E’ una lettera che non si trova nel nostro alfabeto moderno ed è anche di pronuncia non sempre univoca, e soprattutto di pressochè impossibile scrittura (ve ne accorgerete più avanti).
Ce ne parla come sempre l’appassionato curatore di questa pagina speciale dedicata alle parole scomparse (o quasi) della nostra terra, nella quale si scoprono cose e informazioni sempre nuove sul dialetto che si parla a Cinquefrondi.
di Mimì Giordano
Nella nostra storia linguistica esiste una lettera che non fa parte dell’alfabeto moderno e ci aiuta nell’esatta trascrizione di alcuni nostri termini dialettali, una lettera che, per certi aspetti, potremmo definire misteriosa, di difficile pronuncia e che l’abitudine (e le tastiere di macchine da scrivere e pc) hanno banalmente trasformato, modificandola spesso e altrettanto spesso creando qualche incertezza (e pure confusione) in quanti ancora oggi scrivono soprattutto poesie dialettali.
Questa lettera è la χ .
Graficamente somiglia a una x (ics) con la punta inferiore arrotondata, è la ventiduesima dell’alfabeto greco antico e fa parte dell’alfabeto calabrese meridionale: è definita dai linguisti e dai glottologi fricativa palatale e può essere sorda o sonora.
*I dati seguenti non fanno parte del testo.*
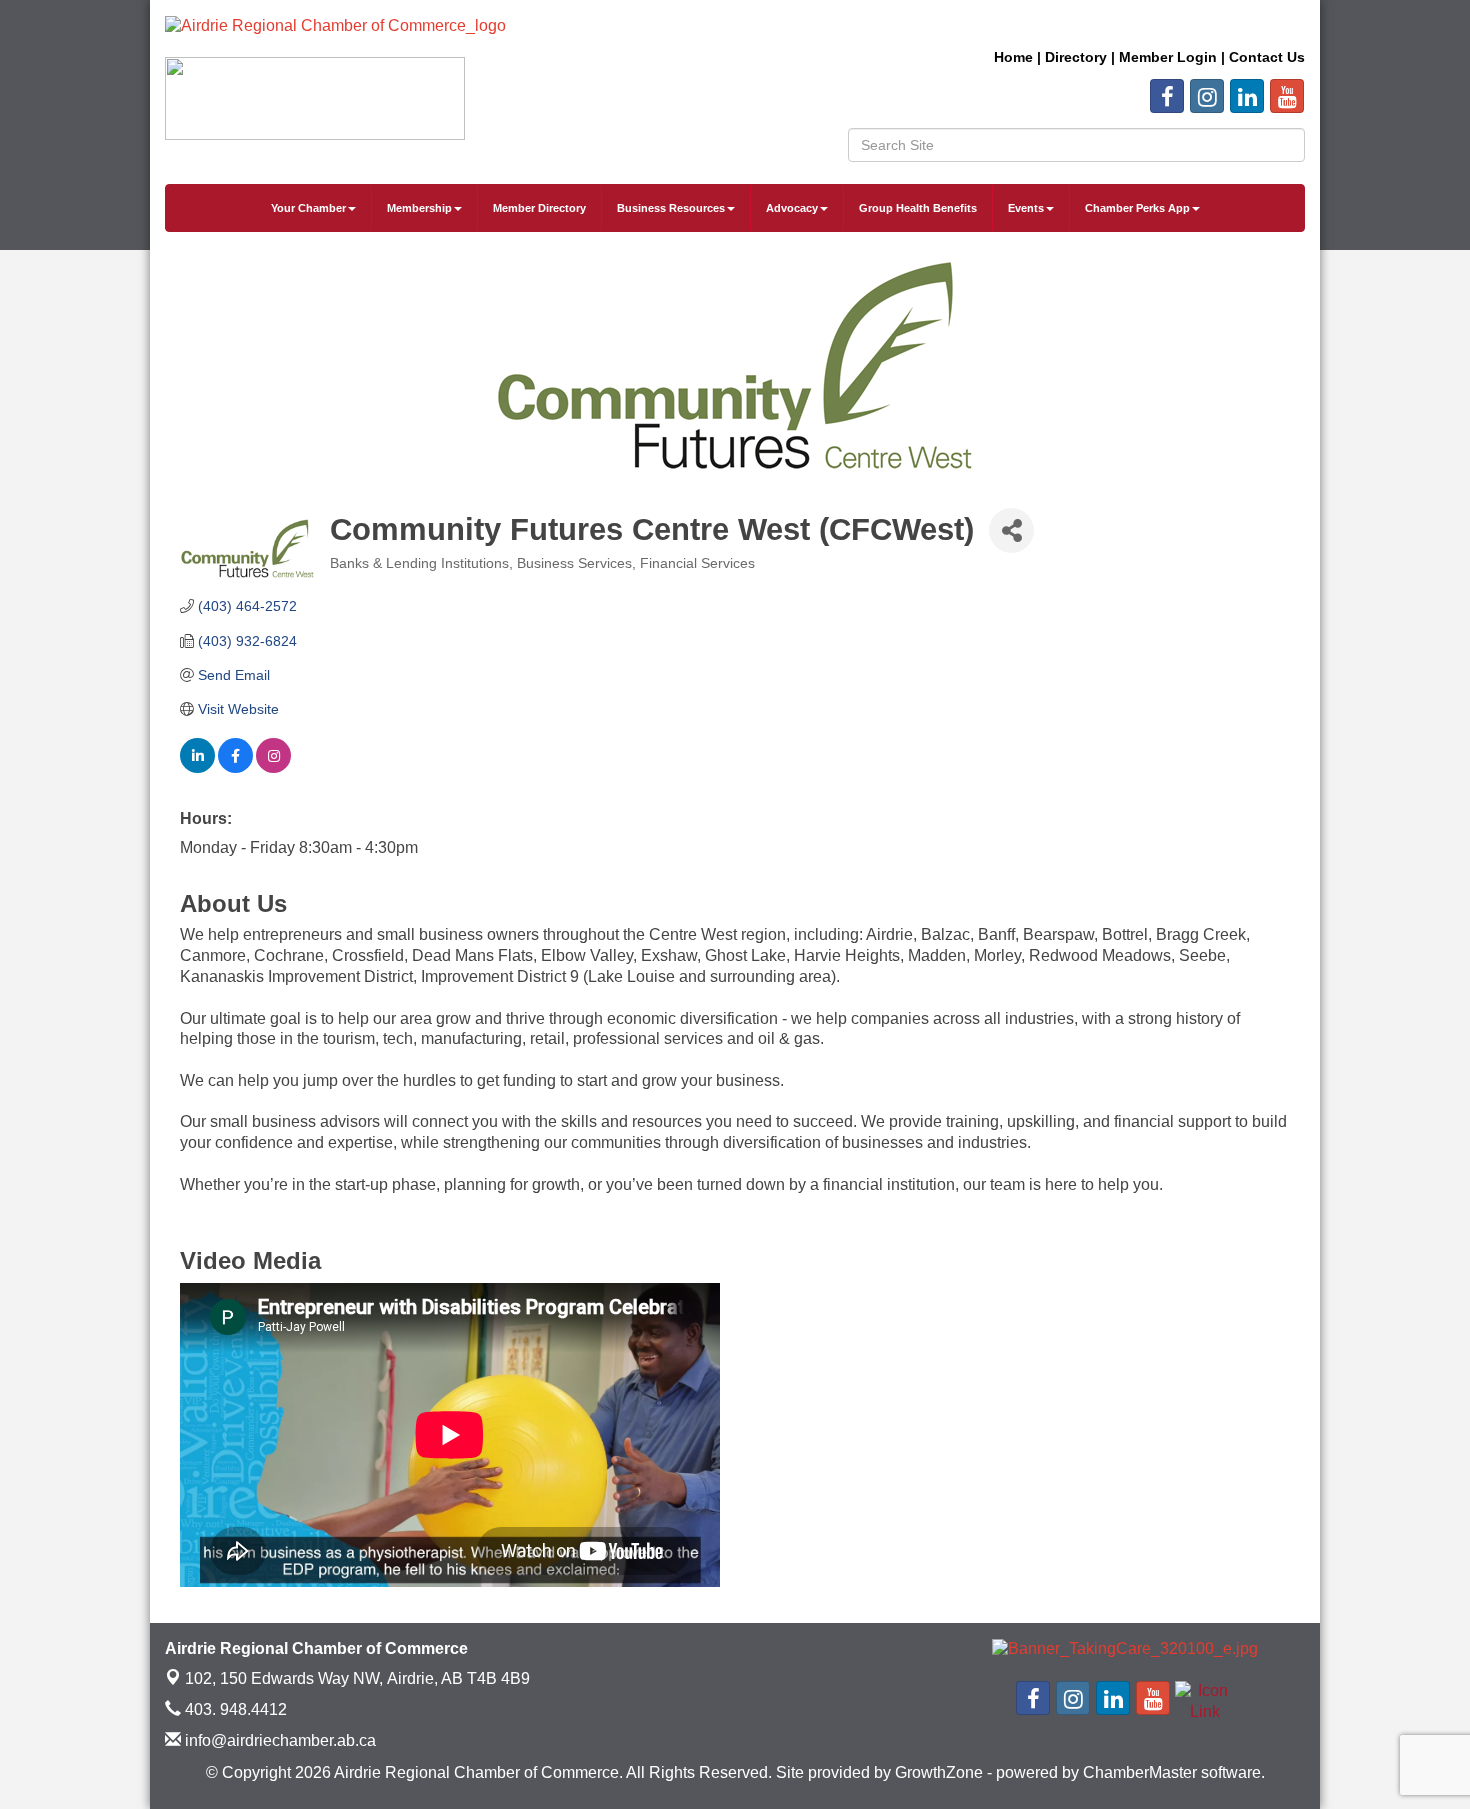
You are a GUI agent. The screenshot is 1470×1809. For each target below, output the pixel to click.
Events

Nel primo caso (palatale sorda) pronunciandola non c’è l’azione delle corde vocali, la punta della lingua non deve toccare i denti incisivi superiori e l’aria fuoriesce dalla bocca fra lingua e palato superiore; ad esempio pronunciando χiumàra (fiumara). Nel secondo caso (palatale sonora) le parole si pronunciano ritraendo la lingua e azionando le corde vocali come ad esempio pronunciando χàccia (accetta, scure) .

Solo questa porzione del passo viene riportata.